### QUOTED TEXT
==============================

Figure 5: HATS Stations. Circles=flask sites, boxes=in situ sites, planes=airborne sites. For more details: see http://www.esrl.noaa.gov/gmd/hats/network.php. Credit ESRL GML.
The National Oceanic and Atmospheric Administration’s Global Monitoring Laboratory maintains a global flask and in situ network for the measurement and analysis of halocarbons and other atmospheric trace gases. The network started in 1977 with the measurement of three trace gases (nitrous oxide, CFC-11, CFC-12) at five flask locations, and has grown to include over 40 trace gases at over 30 locations, along with airborne campaigns employing both flask and in situ monitoring. The purpose of this work is to study atmospheric trace gases that affect climate change, stratospheric ozone depletion, and air quality. Some atmospheric trace gases (e.g., SF6) provide important information on atmospheric transport. Areas of common interest with NDACC include (1) species measured by Fourier Transform Infrared Spectrometers (halocarbons, O3, HCl, HF, CO, N2O, CH4), water vapor, ozone, and Lidar instruments; and (2) co-located stations at Barrow, Boulder, Mauna Loa, Summit, American Samoa, Palmer, and South Pole.
HATS personnel are located in Boulder, Colorado, USA, and receive support through personnel associated with NOAA baseline observatories and collaborative sampling efforts. Through collaborations with the National Aeronautics and Space Administration (NASA) and the National Science Foundation (NSF), GML operates a number of in situ and flask collection instruments from NASA and NSF high-altitude, manned, and unmanned (UAS) aircraft up to 21 km, and balloon platforms up to 32 km. These measurements have been associated with high-altitude campaigns that have spanned the globe since 1991. HATS began vertical profiling of many trace gases from flask samples collected on NOAA-operated, small aircraft (<=25000 ft asl) in 2004, and continues at 18 sites.
The HATS Network measures over 40 trace gases in the atmosphere, including nitrous oxide (N2O); chlorofluorocarbons (CFCs, CFC-11, -12, -113, -115); hydrochlorofluorocarbons (HCFCs, HCFC-22, -141b, -142b); hydrofluorocarbons (HFCs, HFC-134a, 143a,152a, 125, 32, 227ea, 365mfc); methyl halides (CH3Cl, CH3Br, CH3I); chlorinated solvents (CHCl3, CH3CCl3, CCl4, C2Cl4, CH2Cl2) bromocarbons (CHBr3, CH2Br2); selected hydrocarbons (C2H2, C3H8, nC4H10, C5H12, nC5H12, C6H6, nC6H14), as well as COS, SF6, CF4, C2F6, NF3, and SO2F2. Water vapor (H2O) and ozone (O3) also have been measured on NASA airborne campaigns since 2005.

==============================

### ITEMS
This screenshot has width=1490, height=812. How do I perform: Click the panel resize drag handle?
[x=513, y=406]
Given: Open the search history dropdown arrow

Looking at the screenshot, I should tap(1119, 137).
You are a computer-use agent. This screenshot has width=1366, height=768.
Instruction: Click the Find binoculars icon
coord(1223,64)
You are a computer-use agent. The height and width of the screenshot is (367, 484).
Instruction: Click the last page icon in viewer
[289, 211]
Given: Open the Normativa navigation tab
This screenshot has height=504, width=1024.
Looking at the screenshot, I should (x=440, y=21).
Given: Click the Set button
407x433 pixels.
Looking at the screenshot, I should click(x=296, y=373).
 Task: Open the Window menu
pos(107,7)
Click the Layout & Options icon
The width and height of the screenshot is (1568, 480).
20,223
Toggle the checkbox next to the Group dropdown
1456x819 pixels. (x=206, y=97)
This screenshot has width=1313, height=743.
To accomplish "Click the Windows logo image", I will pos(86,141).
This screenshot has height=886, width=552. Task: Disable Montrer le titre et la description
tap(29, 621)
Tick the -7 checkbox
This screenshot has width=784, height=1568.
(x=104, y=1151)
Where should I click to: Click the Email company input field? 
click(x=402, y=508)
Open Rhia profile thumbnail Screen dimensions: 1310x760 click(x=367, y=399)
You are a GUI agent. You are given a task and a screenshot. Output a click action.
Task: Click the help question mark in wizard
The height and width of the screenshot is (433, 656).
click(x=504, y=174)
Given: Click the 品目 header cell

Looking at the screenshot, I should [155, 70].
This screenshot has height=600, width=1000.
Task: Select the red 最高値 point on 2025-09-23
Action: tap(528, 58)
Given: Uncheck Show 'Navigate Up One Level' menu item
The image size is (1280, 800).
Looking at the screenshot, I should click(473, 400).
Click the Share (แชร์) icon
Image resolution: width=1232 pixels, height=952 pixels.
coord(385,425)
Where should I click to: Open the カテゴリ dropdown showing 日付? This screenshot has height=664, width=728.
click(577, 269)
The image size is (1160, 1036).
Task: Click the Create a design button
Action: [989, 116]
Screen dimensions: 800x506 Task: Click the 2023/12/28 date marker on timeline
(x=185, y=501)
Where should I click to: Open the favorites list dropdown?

==============================

Write the next part of the text on the NOAA halocarbon monitoring network, picking up after its final sentence. The lines here play no part in the work.

### TASK RESULT
NOAA HATS provides data relevant to atmospheric indices, including the Annual Greenhouse Gas Index (AGGI), Ozone Depleting Gases Index (ODGI), equivalent effective stratospheric chlorine (EESC), total bromine, and total fluorine in the atmosphere. This research has resulted in numerous peer-reviewed publications, and has contributed to international assessments of climate and ozone depletion. Data are available via anonymous ftp, and discussions are available at the HATS website.
Dr. Stephen Montzka leads the HATS group and is the Principal Investigator (P.I.) responsible for the gas chromatograph and mass selection detection of flask samples collected from surface sites and aboard regional aircraft that sample the troposphere. Dr. Bradley Hall is the P.I. in charge of trace-gas standards research, and the preparation of most of the group’s trace gas standards. Geoffrey S. Dutton is the P.I. responsible for in situ measurements at stations located at Pt. Barrow, Alaska; Summit, Greenland (discontinued); Niwot Ridge, Colorado; Mauna Loa, Hawaii; Cape Matatula, American Samoa; and South Pole, Antarctica. Drs. Fred L. Moore and Eric J. Hintsa are Co-P.I.s responsible for high-altitude airborne measurements on NASA aircraft. Dr. Lei Hu is the P.I. of an atmospheric inversion modelling project which aims to estimate emissions of ozone-depleting substances and other gases.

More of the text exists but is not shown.